The realization settled deep.
The next morning, the sea changed.
Waves grew heavier. The wind shifted. The ship adjusted course.
Papaya approached Vale with a coil of rope. "Captain's giving you work."
Vale took it. "What kind?"
"The kind that tells us what you're made of."
They moved to the side deck where cargo nets hung low over the water. The task was simple: secure, lift, inspect.
Vale worked carefully, listening to instructions, watching how others moved. He followed every rule. Asked permission before touching shared tools.
The pressure stayed calm.
At one point, a crate slipped.
Instinct screamed at him to grab it.
He hesitated.
"Hold!" Papaya shouted.
Three sailors moved together, catching the crate safely.
Papaya glanced at Vale. "Good call."
Vale nodded, heart pounding.
Restraint, he realized, is also a choice.
Later that day, Alfred joined him near the bow.
"You're adjusting," Alfred said.
Vale stared at the horizon. "I don't like the idea that doing the right thing depends on territory."
Alfred smiled faintly. "That's because you still think in absolutes."
Vale frowned. "And you don't?"
"I think in costs," Alfred replied. "Who pays. How much. And whether they survive it."
Vale was quiet for a long moment.
"Do you?" he asked.
Alfred met his gaze. "I try to."
As dusk fell, Captain DD gathered the crew.
"We're approaching the outer islands," he announced. "Different waters. Different rules."
His eyes found Vale.
"What you did yesterday," DD said, "would have started a war here."
A murmur rippled through the crew.
Vale stiffened.
"But," DD continued, "it also showed restraint when it mattered."
He nodded once. "You stay."
Relief mixed with unease in Vale's chest.
The pressure pulsed—not approval, not warning.
Expectation.
That night, Vale stood alone at the railing.

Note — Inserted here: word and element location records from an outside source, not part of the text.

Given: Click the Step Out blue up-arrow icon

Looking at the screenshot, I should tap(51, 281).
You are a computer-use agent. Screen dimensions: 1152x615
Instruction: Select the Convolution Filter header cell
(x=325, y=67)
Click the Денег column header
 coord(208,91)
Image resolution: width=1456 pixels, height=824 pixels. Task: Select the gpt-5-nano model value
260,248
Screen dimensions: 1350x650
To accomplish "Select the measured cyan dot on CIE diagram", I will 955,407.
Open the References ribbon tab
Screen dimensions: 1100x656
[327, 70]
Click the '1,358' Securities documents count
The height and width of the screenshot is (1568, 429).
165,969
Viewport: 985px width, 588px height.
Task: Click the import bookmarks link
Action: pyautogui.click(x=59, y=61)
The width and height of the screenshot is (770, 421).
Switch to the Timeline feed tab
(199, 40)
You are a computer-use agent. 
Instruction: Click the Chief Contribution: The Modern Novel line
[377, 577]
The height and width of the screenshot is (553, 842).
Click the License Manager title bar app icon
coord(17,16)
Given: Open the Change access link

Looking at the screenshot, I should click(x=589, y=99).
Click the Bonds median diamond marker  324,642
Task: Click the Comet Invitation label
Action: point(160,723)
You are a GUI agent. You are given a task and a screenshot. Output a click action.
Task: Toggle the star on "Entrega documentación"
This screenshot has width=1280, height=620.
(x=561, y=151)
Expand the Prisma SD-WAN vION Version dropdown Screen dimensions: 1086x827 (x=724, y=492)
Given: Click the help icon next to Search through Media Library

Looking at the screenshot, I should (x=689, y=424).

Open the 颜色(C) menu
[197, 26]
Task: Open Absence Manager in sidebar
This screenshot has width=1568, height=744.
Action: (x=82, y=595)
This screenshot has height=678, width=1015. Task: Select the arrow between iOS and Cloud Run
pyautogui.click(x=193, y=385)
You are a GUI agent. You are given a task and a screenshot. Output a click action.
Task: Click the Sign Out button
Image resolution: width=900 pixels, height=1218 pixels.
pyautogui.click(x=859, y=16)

The sea stretched endlessly before him, dark and alive.
He understood now.
His power wasn't about taking.
It was about deciding when not to.
And somewhere ahead—beyond these waters—there would be places where the line wasn't just unclear…
…but deliberately erased.
Vale tightened his grip on the rail.
When that moment came, waiting would no longer be an option.